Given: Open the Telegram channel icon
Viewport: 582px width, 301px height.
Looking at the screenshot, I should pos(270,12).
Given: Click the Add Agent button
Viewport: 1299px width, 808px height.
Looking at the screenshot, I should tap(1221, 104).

◇ ◇ ◇ ◇

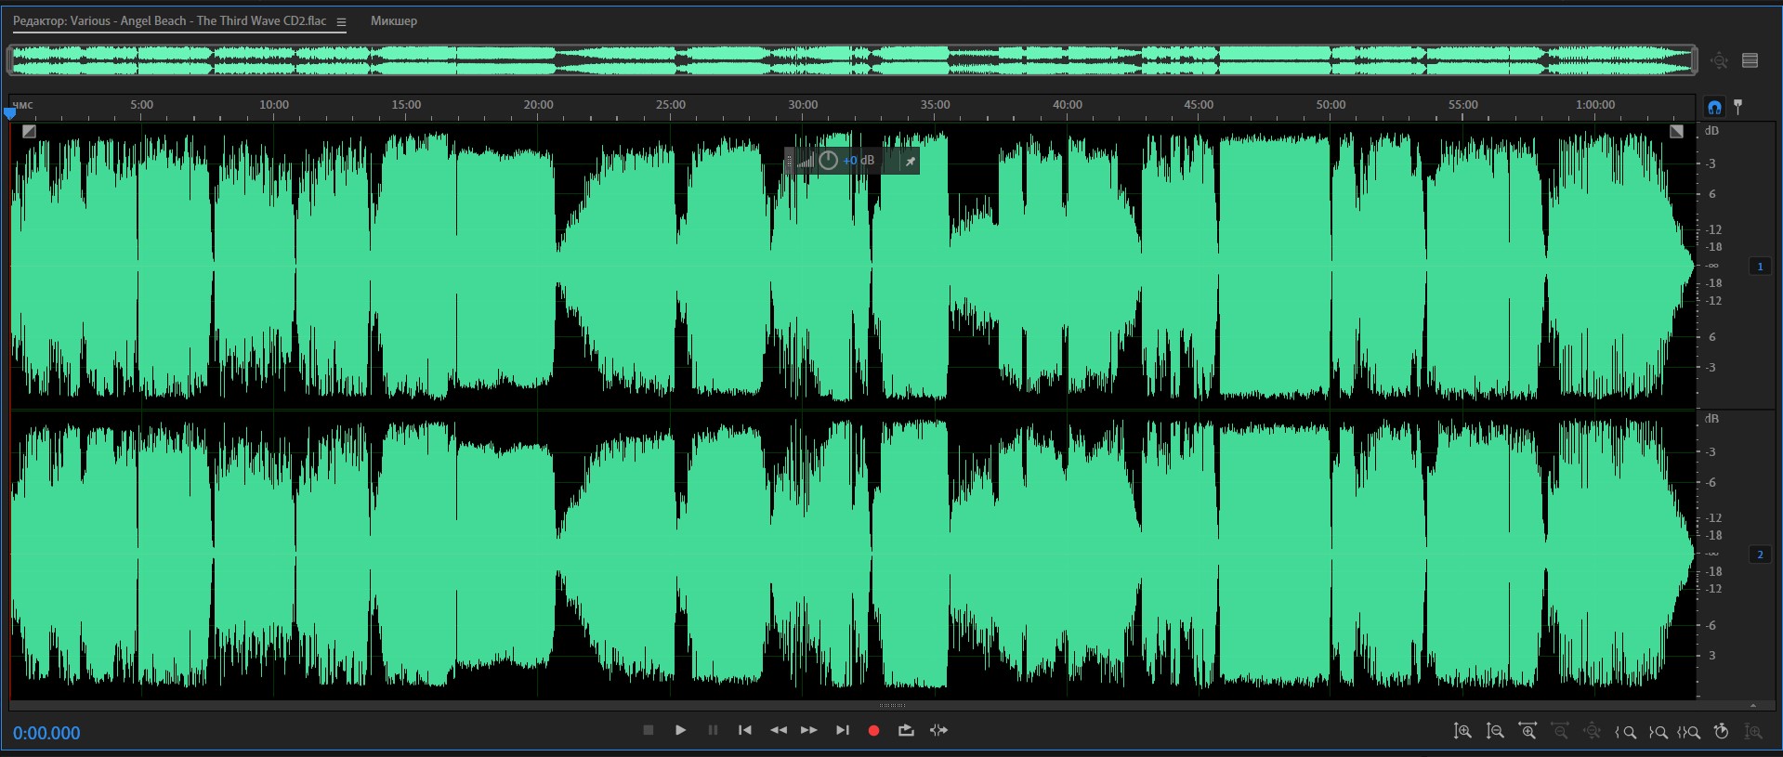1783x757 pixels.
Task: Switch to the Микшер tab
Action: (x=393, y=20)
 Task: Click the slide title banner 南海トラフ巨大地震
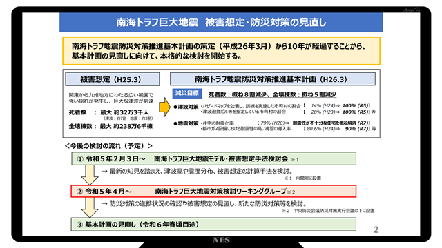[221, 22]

◇ ◇ ◇ ◇

• [About this task]
Within the data above, how many lines include the string "Given"? Only the number is required.

• [Answer to the exercise]
2